Warp Charge caps are a broad stroke, what we need is a scalpel. For some reason the 40k community is afraid to out right block/change a clearly broken rule because they cling tightly to GW’s rules (while at the same time admitting and lamenting how imbalanced they are).
Change Invisibility, not the Warp Charge Pool. Making units attacking an Invisible unit WS/BS 1 is a very conservative approach that still makes the power really good, but renders it more vulnerable to combat and can be targeted by AOE/Template weapons which makes a lot of real world, as well as gameplay sense. Other options include making it WC 3 or returning it to it’s 6th Edition version of the power. As it is, it is way to good, instantly creating an ultra durable unit in the same patterns as the 2++ reroll units.
If the community will ever call a Spade a Spade and take action against a clearly broken power the game would be better for it and a lot of un-fun games could be avoided. But to do this we will have to get over our irrational collective fear of banning or changing specific bad rules. GW is not looking for a balanced game, and they are a tiny group of designers, we the community can do a better job.
Still haven’t managed to roll Invisibility on my ML2 Librarian, nor have I gotten Terrify which are the two I’m shooting for with him. So don’t know how OP Invisibility actually is in practice, although it sounds amazing!
That said, if it really is as OP as everyone claims and needs a nerf, why not the obvious one? The effects of Invisibility disappear once the Invisible unit attacks.
It’s basically about equivalent to the rerollable 2++ on the Seer Council. Cast it on something wimpy, like a Tactical squad, it’s not too big of a deal, like how Fortune on, say, a Wave Serpent isn’t a big deal, but cast it on something like a Daemon Prince or a Land Raider full of Terminators, and it makes them basically impossible to deal with.
Yup totally agree with this article. Did some binomial calculations myself around the whole deny powers thing.
The strongest anti-psycher we have had for 2 editions was Njal — with a 2/3 or 66% chance of shutting down any power cast within his range. No one wanted to ban or limit him so thought it a nice place to start.
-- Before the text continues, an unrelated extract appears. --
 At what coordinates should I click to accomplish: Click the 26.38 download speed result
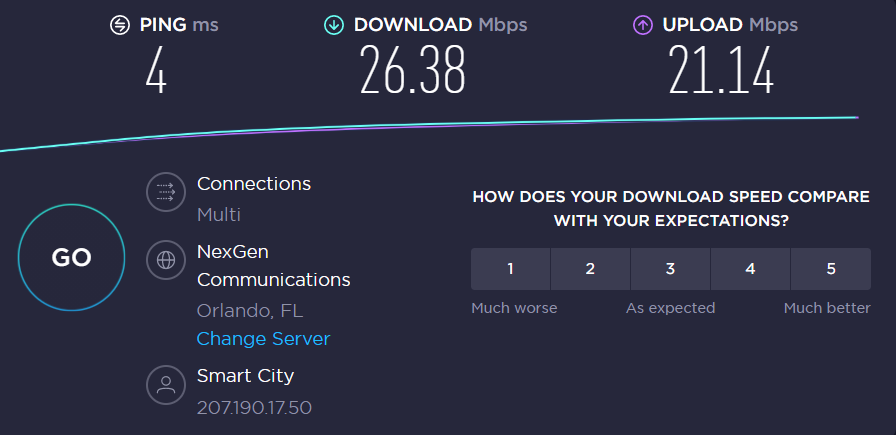[x=413, y=70]
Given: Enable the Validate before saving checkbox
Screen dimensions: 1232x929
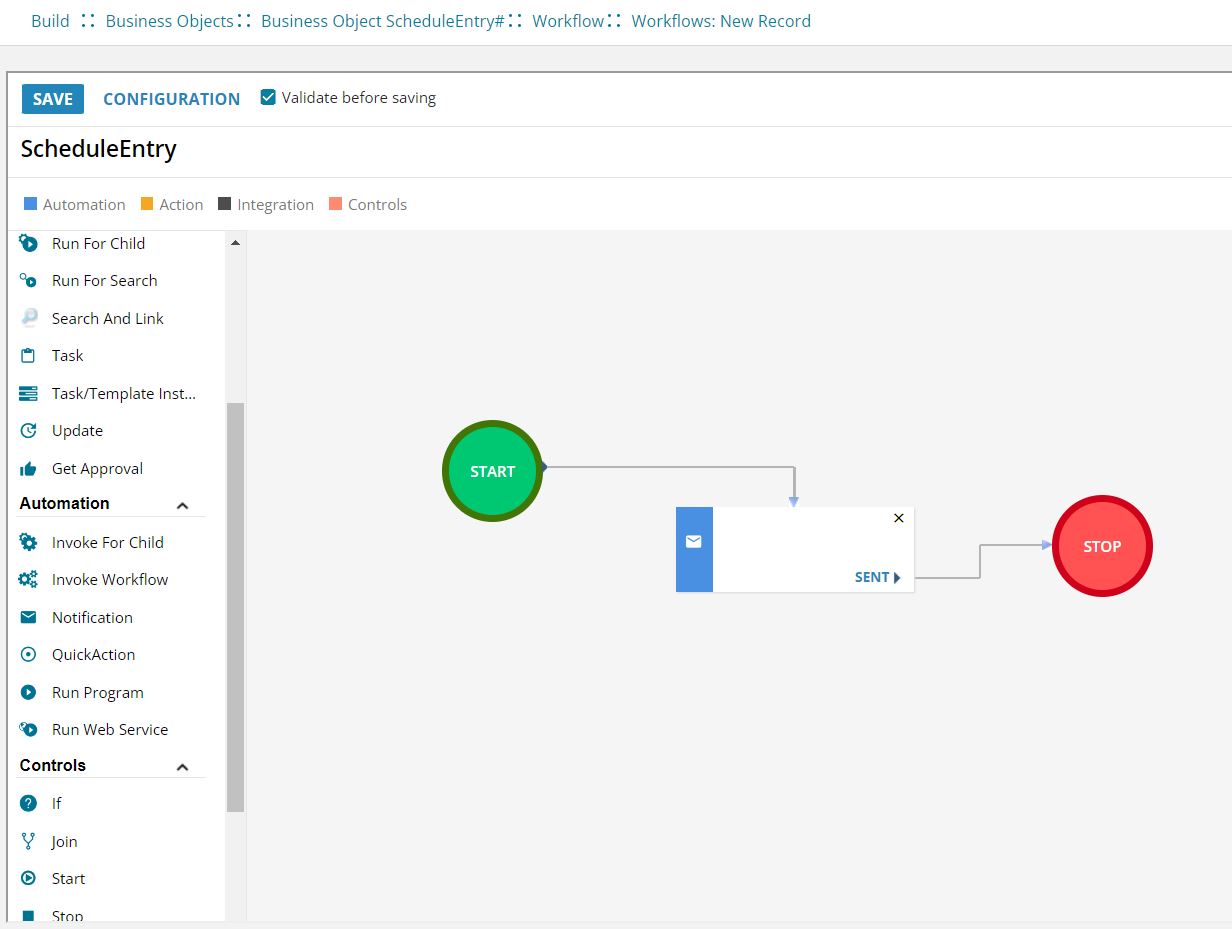Looking at the screenshot, I should pos(268,97).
To get ~66% chance at a deny a single non-targeting power:
1 WC success needs ~6 deny dice
2 WC successes needs ~13 deny dice
3 WC successes needs ~19 deny dice.
Yes the Njal comparison breaks down a bit since more deny dice means better odds, but remember too Njal is a lot less of a commitment then going for mastery level spam. And as DarkLink mentions there’s diminishing returns the more dice you have and throw.
Pretty sure nobody is saying the deny mechanic is what is in need of a nerf. The onlyl exception to this is extremely overcommitted psyker heavy armies who can shut down a single ML1 or 2 psyker (rightfully so in gameplay/realism sense). If anything, deny is not generally effective and in need of a boost.
People were definitely making claims that GKs and Daemons would deny the solo ML2 psychers too much as one reason to limit warp charges. Less so now though I guess.
Good article, I’ve been preaching this since the beginning of 7e. Don’t need to have mastery over Combinatorics to realize the 7e Psychic Phase is a dud. Despite all their silly hype in WD about highlighting the power of Psykers, they actually neutered them.